DOCUMENT SECTION:
DOI: https://doi.org/10.1111/jac.12227

Interpretive Summary: The ability of a plant to survive high temperature conditions depends in part on its ability to reduce the amount of irradiation entering the leaf, and water loss. Plants generally cool their canopies through transpiration, which occurs by way of stomata when soil water is available Efficient reproductive development requires higher gas exchange, which occurs by way of open stomata, putting plants in a constant battle for survival against severe environments. Epicuticular wax (EW) is an important adaptive trait that covers leaf surfaces forming a barrier between the environment and the plant, protecting the plant from both biotic and abiotic stress. EW reduces incident irradiation and by providing a barrier against water loss through epidermal transpiration in hot and dry environments, however, during stress changes in the photosynthetic pigments do occur and can be detected through changes that occur in the reflectance signatures of leaves. This study was conducted to determine the relation between increased EW and leaf temperature depression and stomatal conductance and improved photosynthetic function. Additionally, we wanted to determine if an early deposition of EW prior to the onset of heat stress rather than in response to improved tolerance in terms of physiology and yield. Twelve wheat cultivars were grown in a greenhouse under optimal growth conditions under natural sunlight. At the primary inflorescence stage, when the ear is clear of leaf sheath, and no flowers are visible, half the pots for each cultivar were subjected to high temperature stress conditions under natural sunlight at ~400C/200C day/night. Measurements were collected from seven growth stages for both the high temperature and control treatments. The results indicate that heat tolerant wheat cultivars can effectively use EW as one of the physiological components used to adjust stomatal conductance, chlorophyll fluorescence and leaf temperature. Tolerant cultivars were also able to maintain their seed weight under stressed conditions.

INFORMATION:
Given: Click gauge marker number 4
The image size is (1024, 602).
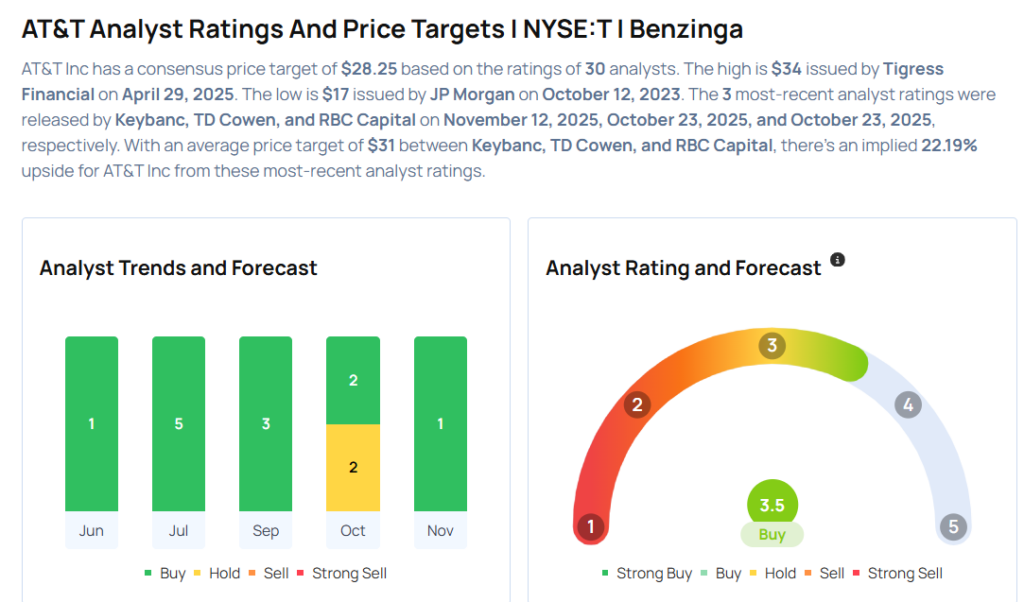Looking at the screenshot, I should pos(908,405).
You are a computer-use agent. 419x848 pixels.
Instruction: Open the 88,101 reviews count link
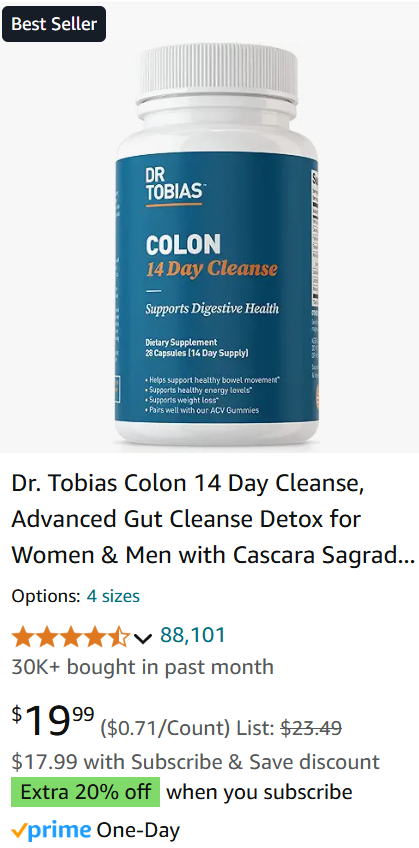(192, 635)
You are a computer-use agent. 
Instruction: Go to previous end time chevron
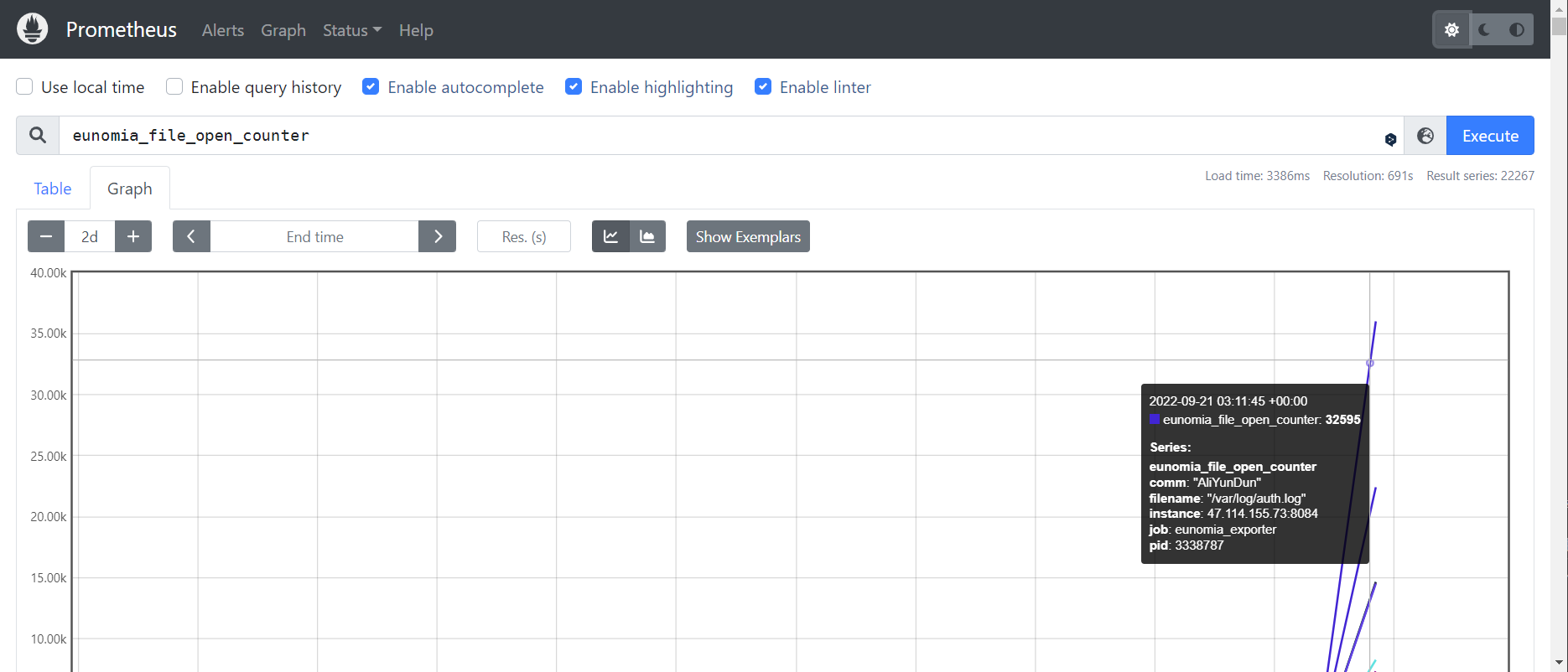click(x=191, y=237)
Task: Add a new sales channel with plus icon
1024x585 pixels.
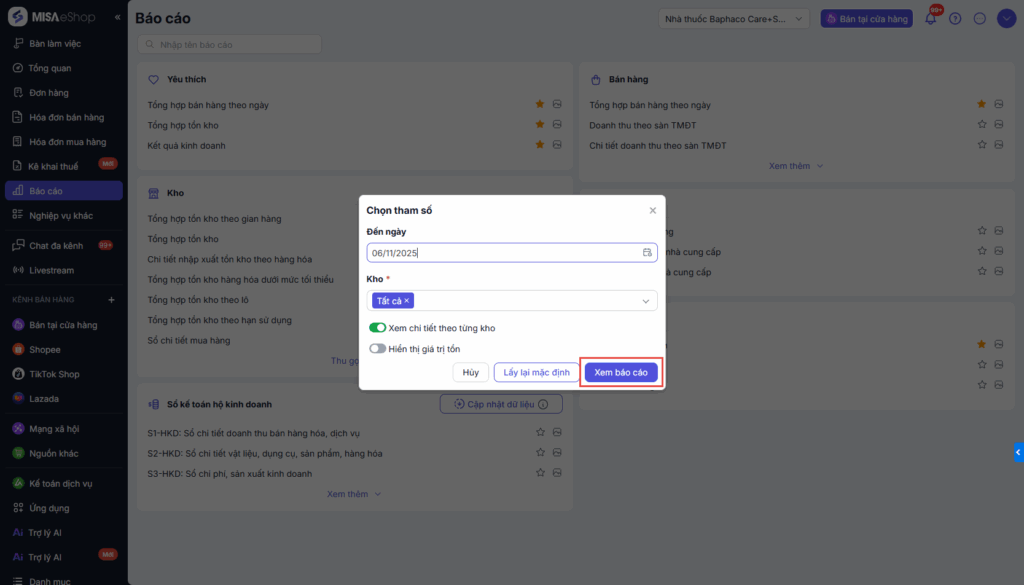Action: (x=111, y=300)
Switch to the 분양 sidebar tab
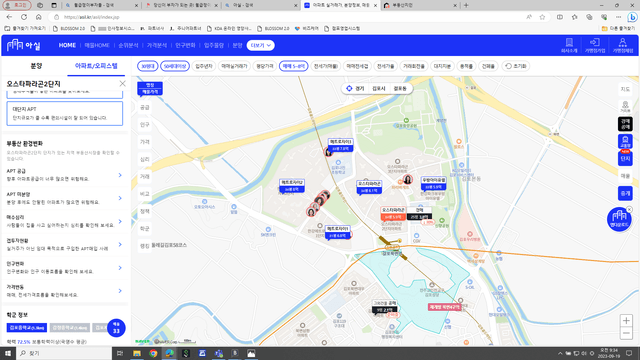This screenshot has width=640, height=360. point(36,66)
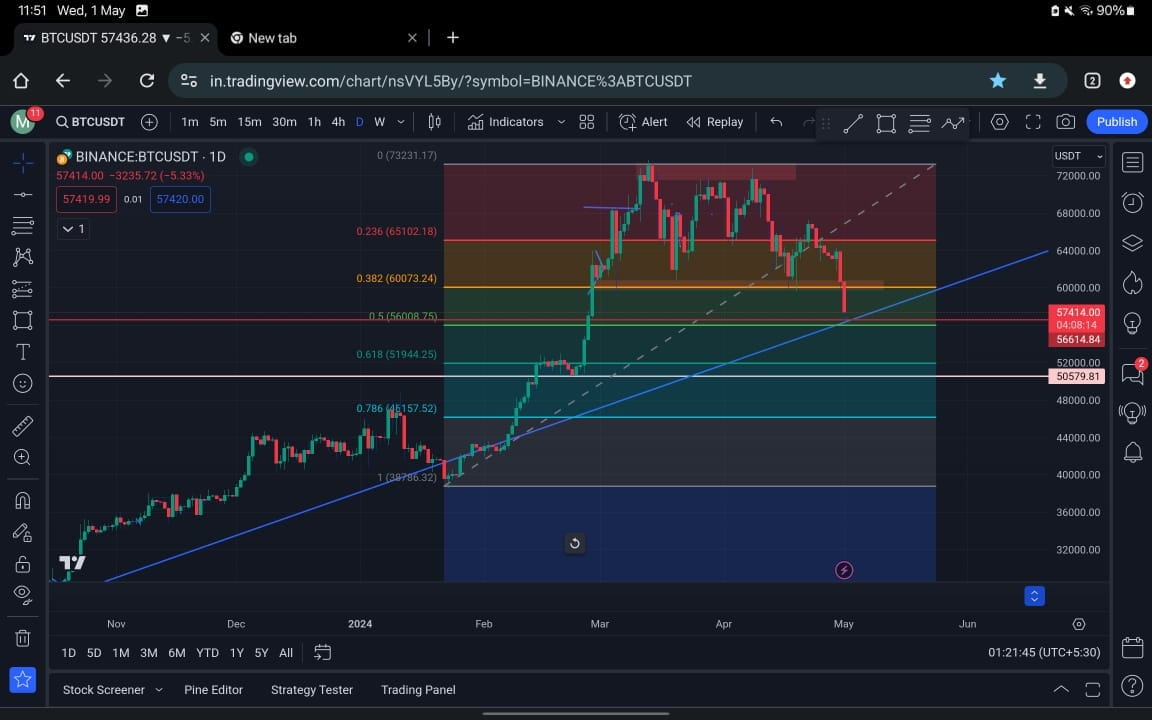Viewport: 1152px width, 720px height.
Task: Select the 1Y date range
Action: tap(236, 652)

APPLY WHAT YOU READ:
1) List the three things that, according to the interpretive summary on epicuticular wax in wheat, heat tolerant cultivars adjust using epicuticular wax.
2) Decide whether each statement agrees with the interpretive summary on epicuticular wax in wheat. Answer yes or no for each, quoting the words of the summary that decide it.
(a) Twelve wheat cultivars were grown in a greenhouse.
(b) All pots for each cultivar were put under high temperature stress.
(c) Measurements were taken at five growth stages.
3) Write the next part of the interpretive summary on epicuticular wax in wheat, starting after its last sentence.

RESPONSES PER TASK:
1)
Stomatal conductance
Chlorophyll fluorescence
Leaf temperature

2)
(a) Yes: "Twelve wheat cultivars were grown in a greenhouse under optimal growth conditions under natural sunlight."
(b) No: "half the pots for each cultivar were subjected to high temperature stress conditions"
(c) No: "Measurements were collected from seven growth stages for both the high temperature and control treatments."

3)
Technical Abstract: The physiological functions of epicuticular wax (EW) include reflectance of irradiation and the reduction of water loss. When a plant experiences stressful conditions, most notably, high irradiance and temperature, damage to the photosynthetic apparatus can occur and is signaled by a decrease in the Fv / Fmax ratio. In the present study, we examined the influence of increased EW on physiological function in terms of chlorophyll fluorescence (ChFl), stomatal conductance (gs), leaf temperature and spectral reflectance indices (SRI) of bread wheat (Triticum aestivum L.) cultivars. The wheat cultivars were subjected to high temperature stress (HT) (38-40 ºC) under greenhouse conditions when the primary inflorescence was fully emerged to determine its effect on leaf EW deposition. Leaf temperature depression (LTD) was generally lower in control (2.30C- 2012, 0.940C- 2013) compared to HT stress (3.130C- 2012, 4.05 ºC- 2013). Cultivars in control (0.69 to 0.74 Fv/Fmax) had significantly higher ChFl compared to HT (0.58 to 0.74 Fv/Fmax). HT treatment resulted in higher EW (1.28 – 2012, 4.59 mg dm-2 – 2013) compared to control treatment (1.04 - 2012 to 4.56 mg dm-2 - 2013). Leaves devoid of EW showed significant variation among cultivars at reproductive stages for water index (WI), normalized phaeophytinization index (NPQI), and simple ratio index (SRI). In HT stress conditions, significant correlations were observed between EWL and SRI only at 3DAFE (days after full emergence), suggesting that increased EWL induced by HT and irradiation in early development may provide relief and prevent grain loss. EWL significantly associated with the physiological traits ChFl, gs, LTD and spike temperature depression (SpTD). These observations suggest that EWL may lessen the effect of high irradiance, thereby, effectively adjusting stomatal conductance, ChFl and leaf temperature, limiting the risk of over excitation of photosystem II.